### GIVEN TASK:
Lay out every line of the listing below as a Markdown table with the columns "Row" and "Line", numbering the rows and leaving out blank lines.

### Word and element location records:
== == ==

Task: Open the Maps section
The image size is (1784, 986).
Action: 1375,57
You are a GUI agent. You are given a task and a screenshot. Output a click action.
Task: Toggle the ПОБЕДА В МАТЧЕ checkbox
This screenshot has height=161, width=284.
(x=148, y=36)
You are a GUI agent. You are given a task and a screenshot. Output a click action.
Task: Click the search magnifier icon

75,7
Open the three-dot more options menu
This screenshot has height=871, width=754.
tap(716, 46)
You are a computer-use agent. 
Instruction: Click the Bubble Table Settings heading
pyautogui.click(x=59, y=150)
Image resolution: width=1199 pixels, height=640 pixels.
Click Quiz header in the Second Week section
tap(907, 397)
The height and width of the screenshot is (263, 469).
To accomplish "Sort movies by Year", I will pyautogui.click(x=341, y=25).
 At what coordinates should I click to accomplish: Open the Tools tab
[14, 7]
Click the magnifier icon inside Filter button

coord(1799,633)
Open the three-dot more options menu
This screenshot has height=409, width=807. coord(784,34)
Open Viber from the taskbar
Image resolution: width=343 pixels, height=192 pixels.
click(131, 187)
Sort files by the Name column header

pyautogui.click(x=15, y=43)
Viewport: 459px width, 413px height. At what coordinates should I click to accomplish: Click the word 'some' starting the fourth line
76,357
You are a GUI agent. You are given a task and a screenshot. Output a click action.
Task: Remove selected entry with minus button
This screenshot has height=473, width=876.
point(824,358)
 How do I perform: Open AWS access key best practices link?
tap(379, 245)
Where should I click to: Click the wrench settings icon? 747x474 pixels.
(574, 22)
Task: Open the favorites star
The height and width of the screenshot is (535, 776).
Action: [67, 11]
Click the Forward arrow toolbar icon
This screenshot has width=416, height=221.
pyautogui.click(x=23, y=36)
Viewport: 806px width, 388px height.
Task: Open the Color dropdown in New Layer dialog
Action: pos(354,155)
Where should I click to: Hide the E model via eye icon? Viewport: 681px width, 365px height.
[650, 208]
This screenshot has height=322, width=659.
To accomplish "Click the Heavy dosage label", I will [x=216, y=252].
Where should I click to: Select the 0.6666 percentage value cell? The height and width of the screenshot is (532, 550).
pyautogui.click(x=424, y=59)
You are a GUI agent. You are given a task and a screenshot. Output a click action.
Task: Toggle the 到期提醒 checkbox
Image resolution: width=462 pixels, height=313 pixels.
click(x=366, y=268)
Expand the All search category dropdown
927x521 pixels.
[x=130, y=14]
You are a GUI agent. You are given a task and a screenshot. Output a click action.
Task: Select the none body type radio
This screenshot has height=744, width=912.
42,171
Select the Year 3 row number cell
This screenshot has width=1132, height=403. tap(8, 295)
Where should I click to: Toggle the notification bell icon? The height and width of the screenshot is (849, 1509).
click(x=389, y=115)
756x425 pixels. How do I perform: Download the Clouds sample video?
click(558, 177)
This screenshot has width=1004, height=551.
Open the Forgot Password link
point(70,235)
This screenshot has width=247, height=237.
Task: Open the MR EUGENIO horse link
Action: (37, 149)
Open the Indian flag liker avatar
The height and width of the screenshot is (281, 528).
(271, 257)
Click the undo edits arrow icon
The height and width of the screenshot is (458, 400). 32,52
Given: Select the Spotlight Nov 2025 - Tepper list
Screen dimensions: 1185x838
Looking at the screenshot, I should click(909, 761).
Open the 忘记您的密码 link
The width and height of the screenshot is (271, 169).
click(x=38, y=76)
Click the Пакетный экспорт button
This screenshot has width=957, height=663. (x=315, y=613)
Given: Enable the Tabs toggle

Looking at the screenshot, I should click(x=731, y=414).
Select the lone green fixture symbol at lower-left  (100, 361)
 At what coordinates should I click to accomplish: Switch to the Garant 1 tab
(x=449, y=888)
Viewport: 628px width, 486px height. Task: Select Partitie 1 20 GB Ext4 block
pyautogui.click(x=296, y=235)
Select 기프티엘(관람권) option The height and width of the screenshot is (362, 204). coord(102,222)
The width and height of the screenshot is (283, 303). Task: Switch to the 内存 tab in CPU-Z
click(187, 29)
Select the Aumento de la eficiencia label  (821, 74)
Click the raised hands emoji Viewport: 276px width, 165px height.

== == ==

### COMPLETE OUTPUT:
| Row | Line |
|---|---|
| 1 | Task: Open the Maps section |
| 2 | The image size is (1784, 986). |
| 3 | Action: 1375,57 |
| 4 | You are a GUI agent. You are given a task and a screenshot. Output a click action. |
| 5 | Task: Toggle the ПОБЕДА В МАТЧЕ checkbox |
| 6 | This screenshot has height=161, width=284. |
| 7 | (x=148, y=36) |
| 8 | You are a GUI agent. You are given a task and a screenshot. Output a click action. |
| 9 | Task: Click the search magnifier icon |
| 10 | 75,7 |
| 11 | Open the three-dot more options menu |
| 12 | This screenshot has height=871, width=754. |
| 13 | tap(716, 46) |
| 14 | You are a computer-use agent.  |
| 15 | Instruction: Click the Bubble Table Settings heading |
| 16 | pyautogui.click(x=59, y=150) |
| 17 | Image resolution: width=1199 pixels, height=640 pixels. |
| 18 | Click Quiz header in the Second Week section |
| 19 | tap(907, 397) |
| 20 | The height and width of the screenshot is (263, 469). |
| 21 | To accomplish "Sort movies by Year", I will pyautogui.click(x=341, y=25). |
| 22 |  At what coordinates should I click to accomplish: Open the Tools tab |
| 23 | [14, 7] |
| 24 | Click the magnifier icon inside Filter button |
| 25 | coord(1799,633) |
| 26 | Open the three-dot more options menu |
| 27 | This screenshot has height=409, width=807. coord(784,34) |
| 28 | Open Viber from the taskbar |
| 29 | Image resolution: width=343 pixels, height=192 pixels. |
| 30 | click(131, 187) |
| 31 | Sort files by the Name column header |
| 32 | pyautogui.click(x=15, y=43) |
| 33 | Viewport: 459px width, 413px height. At what coordinates should I click to accomplish: Click the word 'some' starting the fourth line |
| 34 | 76,357 |
| 35 | You are a GUI agent. You are given a task and a screenshot. Output a click action. |
| 36 | Task: Remove selected entry with minus button |
| 37 | This screenshot has height=473, width=876. |
| 38 | point(824,358) |
| 39 |  How do I perform: Open AWS access key best practices link? |
| 40 | tap(379, 245) |
| 41 | Where should I click to: Click the wrench settings icon? 747x474 pixels. |
| 42 | (574, 22) |
| 43 | Task: Open the favorites star |
| 44 | The height and width of the screenshot is (535, 776). |
| 45 | Action: [67, 11] |
| 46 | Click the Forward arrow toolbar icon |
| 47 | This screenshot has width=416, height=221. |
| 48 | pyautogui.click(x=23, y=36) |
| 49 | Viewport: 806px width, 388px height. |
| 50 | Task: Open the Color dropdown in New Layer dialog |
| 51 | Action: pos(354,155) |
| 52 | Where should I click to: Hide the E model via eye icon? Viewport: 681px width, 365px height. |
| 53 | [650, 208] |
| 54 | This screenshot has height=322, width=659. |
| 55 | To accomplish "Click the Heavy dosage label", I will [x=216, y=252]. |
| 56 | Where should I click to: Select the 0.6666 percentage value cell? The height and width of the screenshot is (532, 550). |
| 57 | pyautogui.click(x=424, y=59) |
| 58 | You are a GUI agent. You are given a task and a screenshot. Output a click action. |
| 59 | Task: Toggle the 到期提醒 checkbox |
| 60 | Image resolution: width=462 pixels, height=313 pixels. |
| 61 | click(x=366, y=268) |
| 62 | Expand the All search category dropdown |
| 63 | 927x521 pixels. |
| 64 | [x=130, y=14] |
| 65 | You are a GUI agent. You are given a task and a screenshot. Output a click action. |
| 66 | Task: Select the none body type radio |
| 67 | This screenshot has height=744, width=912. |
| 68 | 42,171 |
| 69 | Select the Year 3 row number cell |
| 70 | This screenshot has width=1132, height=403. tap(8, 295) |
| 71 | Where should I click to: Toggle the notification bell icon? The height and width of the screenshot is (849, 1509). |
| 72 | click(x=389, y=115) |
| 73 | 756x425 pixels. How do I perform: Download the Clouds sample video? |
| 74 | click(558, 177) |
| 75 | This screenshot has width=1004, height=551. |
| 76 | Open the Forgot Password link |
| 77 | point(70,235) |
| 78 | This screenshot has width=247, height=237. |
| 79 | Task: Open the MR EUGENIO horse link |
| 80 | Action: (37, 149) |
| 81 | Open the Indian flag liker avatar |
| 82 | The height and width of the screenshot is (281, 528). |
| 83 | (271, 257) |
| 84 | Click the undo edits arrow icon |
| 85 | The height and width of the screenshot is (458, 400). 32,52 |
| 86 | Given: Select the Spotlight Nov 2025 - Tepper list |
| 87 | Screen dimensions: 1185x838 |
| 88 | Looking at the screenshot, I should click(909, 761). |
| 89 | Open the 忘记您的密码 link |
| 90 | The width and height of the screenshot is (271, 169). |
| 91 | click(x=38, y=76) |
| 92 | Click the Пакетный экспорт button |
| 93 | This screenshot has width=957, height=663. (x=315, y=613) |
| 94 | Given: Enable the Tabs toggle |
| 95 | Looking at the screenshot, I should click(x=731, y=414). |
| 96 | Select the lone green fixture symbol at lower-left  (100, 361) |
| 97 |  At what coordinates should I click to accomplish: Switch to the Garant 1 tab |
| 98 | (x=449, y=888) |
| 99 | Viewport: 628px width, 486px height. Task: Select Partitie 1 20 GB Ext4 block |
| 100 | pyautogui.click(x=296, y=235) |
| 101 | Select 기프티엘(관람권) option The height and width of the screenshot is (362, 204). coord(102,222) |
| 102 | The width and height of the screenshot is (283, 303). Task: Switch to the 内存 tab in CPU-Z |
| 103 | click(187, 29) |
| 104 | Select the Aumento de la eficiencia label  (821, 74) |
| 105 | Click the raised hands emoji Viewport: 276px width, 165px height. |